I watched as a family of three gibbons was captured by us one by one in an agricultural field, which had been a lush forest, just a few days ago. The gibbons were forced down the trees by local tribes men selected for the operation and were caught using baskets as soon they jumped on the ground. They were then sedated and examined by vets to ensure minimal stress and ensure their health status.Looking at them up close was an experience which in a beautiful way reinforced my feeling of oneness with nature. As the female lay unconscious, I closely observed her hands, so similar to human hands, her delicate eyes closed, shutting out the world and all its injustice. We are like brothers and sister born from the earth and will return to the earth one day. How can we accept the wrongs done to her and her small family and their beautiful home in the forest? Surely it stirs something deep within you, which may give me hope for our future.
The juvenile male regained consciousness first while him mother and father were still groggy with drugs. He vocalized his anger and fear equally at me through the cage bars. Early the next morning, we took the three cages up a small hill in the Kamlang sanctuary and released the gibbons, who almost instantly disappeared in the thick jungle.
I remember this and see them as refugees, thrown out of their homes, threatened by act of violence against them and then rehabilitated in “safer for now” locations. Perhaps we live in fantasy, imagining that these animals will be there forever and the sounds of their calls will bring the jungles alive every morning. This reminds me of a story I had read, of the inventor and radio pioneer, Guglielmo Marconi, who once imagined he could listen back through time.

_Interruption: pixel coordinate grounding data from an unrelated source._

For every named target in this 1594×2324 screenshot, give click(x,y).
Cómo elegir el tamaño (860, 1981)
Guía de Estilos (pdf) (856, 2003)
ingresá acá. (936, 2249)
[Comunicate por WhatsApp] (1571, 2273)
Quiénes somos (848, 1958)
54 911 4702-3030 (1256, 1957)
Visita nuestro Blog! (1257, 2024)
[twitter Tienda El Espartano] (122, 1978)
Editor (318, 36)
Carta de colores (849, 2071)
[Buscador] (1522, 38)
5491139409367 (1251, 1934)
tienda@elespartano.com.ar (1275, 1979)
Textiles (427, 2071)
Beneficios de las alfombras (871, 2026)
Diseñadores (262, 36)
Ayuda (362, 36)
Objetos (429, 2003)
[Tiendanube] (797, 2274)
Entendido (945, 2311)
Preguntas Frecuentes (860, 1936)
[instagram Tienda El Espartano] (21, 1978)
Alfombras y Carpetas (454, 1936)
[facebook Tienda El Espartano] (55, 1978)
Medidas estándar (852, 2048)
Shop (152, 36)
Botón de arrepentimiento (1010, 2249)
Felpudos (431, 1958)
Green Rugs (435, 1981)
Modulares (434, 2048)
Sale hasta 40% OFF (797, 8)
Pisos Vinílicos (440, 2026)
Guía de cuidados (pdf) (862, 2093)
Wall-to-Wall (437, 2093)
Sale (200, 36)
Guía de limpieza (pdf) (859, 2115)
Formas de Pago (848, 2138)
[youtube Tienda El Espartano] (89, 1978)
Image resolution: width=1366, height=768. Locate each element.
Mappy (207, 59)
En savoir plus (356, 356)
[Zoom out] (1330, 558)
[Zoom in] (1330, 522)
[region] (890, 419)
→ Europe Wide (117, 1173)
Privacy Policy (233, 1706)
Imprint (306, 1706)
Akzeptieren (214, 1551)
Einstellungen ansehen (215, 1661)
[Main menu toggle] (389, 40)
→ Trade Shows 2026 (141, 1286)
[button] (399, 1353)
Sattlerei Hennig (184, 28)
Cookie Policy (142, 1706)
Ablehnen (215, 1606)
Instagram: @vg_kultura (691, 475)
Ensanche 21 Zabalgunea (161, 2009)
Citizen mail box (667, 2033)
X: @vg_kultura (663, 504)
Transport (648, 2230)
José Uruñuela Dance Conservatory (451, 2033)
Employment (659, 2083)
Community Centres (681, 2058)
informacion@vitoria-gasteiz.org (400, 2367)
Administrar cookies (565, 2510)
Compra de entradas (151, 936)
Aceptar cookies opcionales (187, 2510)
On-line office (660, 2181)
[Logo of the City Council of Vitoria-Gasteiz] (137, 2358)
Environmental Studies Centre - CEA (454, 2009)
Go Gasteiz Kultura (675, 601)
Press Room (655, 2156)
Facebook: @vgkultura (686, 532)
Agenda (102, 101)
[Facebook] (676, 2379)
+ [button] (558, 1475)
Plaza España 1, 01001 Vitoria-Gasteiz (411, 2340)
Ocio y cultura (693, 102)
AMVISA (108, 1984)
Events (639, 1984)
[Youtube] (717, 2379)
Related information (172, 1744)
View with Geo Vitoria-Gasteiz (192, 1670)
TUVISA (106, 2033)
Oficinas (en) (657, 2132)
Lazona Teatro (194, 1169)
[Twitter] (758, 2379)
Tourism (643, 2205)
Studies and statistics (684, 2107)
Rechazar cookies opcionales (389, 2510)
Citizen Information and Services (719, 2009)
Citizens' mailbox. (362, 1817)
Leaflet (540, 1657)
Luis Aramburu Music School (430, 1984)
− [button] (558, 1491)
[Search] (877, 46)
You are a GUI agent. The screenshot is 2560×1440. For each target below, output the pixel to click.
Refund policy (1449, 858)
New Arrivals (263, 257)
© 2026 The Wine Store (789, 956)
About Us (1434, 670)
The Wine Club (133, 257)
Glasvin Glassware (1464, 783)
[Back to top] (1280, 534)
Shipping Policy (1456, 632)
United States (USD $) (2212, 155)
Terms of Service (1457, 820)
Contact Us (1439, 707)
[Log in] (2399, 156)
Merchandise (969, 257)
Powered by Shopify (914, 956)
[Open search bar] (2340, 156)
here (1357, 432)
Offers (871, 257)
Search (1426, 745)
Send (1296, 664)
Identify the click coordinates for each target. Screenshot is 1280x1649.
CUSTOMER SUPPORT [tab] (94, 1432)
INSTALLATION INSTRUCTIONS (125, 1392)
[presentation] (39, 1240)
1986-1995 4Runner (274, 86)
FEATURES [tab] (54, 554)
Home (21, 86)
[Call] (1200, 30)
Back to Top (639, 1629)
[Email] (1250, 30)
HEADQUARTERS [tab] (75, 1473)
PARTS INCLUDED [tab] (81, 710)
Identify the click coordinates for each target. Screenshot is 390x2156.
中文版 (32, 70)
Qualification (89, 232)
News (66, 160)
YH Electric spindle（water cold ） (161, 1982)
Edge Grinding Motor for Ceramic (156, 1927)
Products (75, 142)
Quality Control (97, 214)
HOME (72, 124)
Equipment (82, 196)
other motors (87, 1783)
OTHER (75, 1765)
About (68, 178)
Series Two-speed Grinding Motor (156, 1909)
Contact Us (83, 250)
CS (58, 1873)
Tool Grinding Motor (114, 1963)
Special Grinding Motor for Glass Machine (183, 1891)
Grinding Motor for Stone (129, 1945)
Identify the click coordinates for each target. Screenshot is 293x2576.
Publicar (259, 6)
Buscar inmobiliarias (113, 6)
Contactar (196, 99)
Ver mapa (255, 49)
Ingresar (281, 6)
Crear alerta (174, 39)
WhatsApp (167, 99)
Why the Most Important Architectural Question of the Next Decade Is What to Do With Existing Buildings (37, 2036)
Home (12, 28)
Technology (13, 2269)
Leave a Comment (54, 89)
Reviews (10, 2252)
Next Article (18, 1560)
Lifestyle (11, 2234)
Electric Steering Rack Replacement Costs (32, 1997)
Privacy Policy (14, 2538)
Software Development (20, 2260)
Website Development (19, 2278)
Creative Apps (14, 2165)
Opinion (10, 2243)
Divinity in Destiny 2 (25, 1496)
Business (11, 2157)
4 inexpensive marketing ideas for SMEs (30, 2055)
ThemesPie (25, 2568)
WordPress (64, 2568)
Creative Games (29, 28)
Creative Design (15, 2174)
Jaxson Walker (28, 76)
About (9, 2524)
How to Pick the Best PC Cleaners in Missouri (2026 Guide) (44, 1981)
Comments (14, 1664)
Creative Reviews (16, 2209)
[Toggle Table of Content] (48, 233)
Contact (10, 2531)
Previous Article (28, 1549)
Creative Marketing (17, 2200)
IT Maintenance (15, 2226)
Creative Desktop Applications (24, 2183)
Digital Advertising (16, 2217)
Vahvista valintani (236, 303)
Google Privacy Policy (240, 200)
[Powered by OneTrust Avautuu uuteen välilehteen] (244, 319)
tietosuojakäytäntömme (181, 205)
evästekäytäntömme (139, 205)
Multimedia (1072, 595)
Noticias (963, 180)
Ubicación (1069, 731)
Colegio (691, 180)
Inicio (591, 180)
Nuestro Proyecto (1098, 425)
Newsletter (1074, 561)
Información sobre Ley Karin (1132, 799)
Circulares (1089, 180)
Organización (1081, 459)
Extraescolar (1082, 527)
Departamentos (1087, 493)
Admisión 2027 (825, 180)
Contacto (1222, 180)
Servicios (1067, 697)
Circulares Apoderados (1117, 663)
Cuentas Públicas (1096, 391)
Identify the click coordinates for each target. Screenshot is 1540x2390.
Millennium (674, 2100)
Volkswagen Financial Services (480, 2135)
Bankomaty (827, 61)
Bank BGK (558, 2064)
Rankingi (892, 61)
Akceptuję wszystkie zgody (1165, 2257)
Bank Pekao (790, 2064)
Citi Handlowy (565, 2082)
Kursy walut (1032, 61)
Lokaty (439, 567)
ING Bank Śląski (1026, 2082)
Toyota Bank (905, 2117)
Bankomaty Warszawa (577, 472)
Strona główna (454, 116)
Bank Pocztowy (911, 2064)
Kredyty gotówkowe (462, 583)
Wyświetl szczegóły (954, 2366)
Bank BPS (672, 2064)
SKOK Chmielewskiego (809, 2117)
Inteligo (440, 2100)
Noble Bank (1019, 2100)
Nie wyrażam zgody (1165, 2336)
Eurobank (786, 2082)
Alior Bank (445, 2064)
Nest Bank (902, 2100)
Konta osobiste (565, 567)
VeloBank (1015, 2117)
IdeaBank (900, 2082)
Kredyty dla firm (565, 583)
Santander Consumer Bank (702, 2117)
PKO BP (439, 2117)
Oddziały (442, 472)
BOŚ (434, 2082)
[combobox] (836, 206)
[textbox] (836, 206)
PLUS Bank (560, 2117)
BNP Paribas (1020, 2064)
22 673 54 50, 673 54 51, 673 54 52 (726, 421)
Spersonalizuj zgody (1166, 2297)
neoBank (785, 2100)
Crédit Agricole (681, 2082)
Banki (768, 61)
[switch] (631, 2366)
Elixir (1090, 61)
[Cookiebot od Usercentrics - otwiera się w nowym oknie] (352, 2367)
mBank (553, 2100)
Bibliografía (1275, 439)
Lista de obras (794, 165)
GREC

In his 60s, having suffered a number of heart attacks, he dreamed “of a device that would let him hear lost sounds, let him tap into these eternal frequencies.  Marconi became convinced that sound never dies. He imagined how wonderful it would be to hear Mozarts first symphony played for the first time, the sound of your lover telling you they love you for the first time, hear your first child’s first cry after being born. Hear everything, ever said, forever.
But this ofcourse was a futile dream and the sounds we hear are lost forever in the fabric of space and time. Such seems to be the fate of these gibbons too, with our expanding apathy, their calls echoing through the forest will one day haunt us forever,never to be heard again.
Guglielmo Marconi

1 thought on “Brother Ape”

  1. John F. Yuhas

    I have known Radhika Bhagat for several years and admire the work she does and the passion she has for what she does. I noticed she tried to get enough signatures for a Green Agenda in New Delhi, much like Alexandria Ocasio Cortez is trying to do in the US with her Green New Deal. I also admire her trying to weave spiritual awareness and enlightenment with our science. I am a landscape architect, botanist, land planner, environmental expert, author, and believe we are all linked in one universal consciousness. I wonder if Radhika, or anyone who will read this note, has read a remarkable book called “The Third Chimpanzee” by Jared Diamond? I so highly recommend it. About how humans are more closely related to other animals (very close in DNA to Chimps!) than we think, and how we are not necessarily superior than they in any way! If I can be of any help promoting what you do, let me know!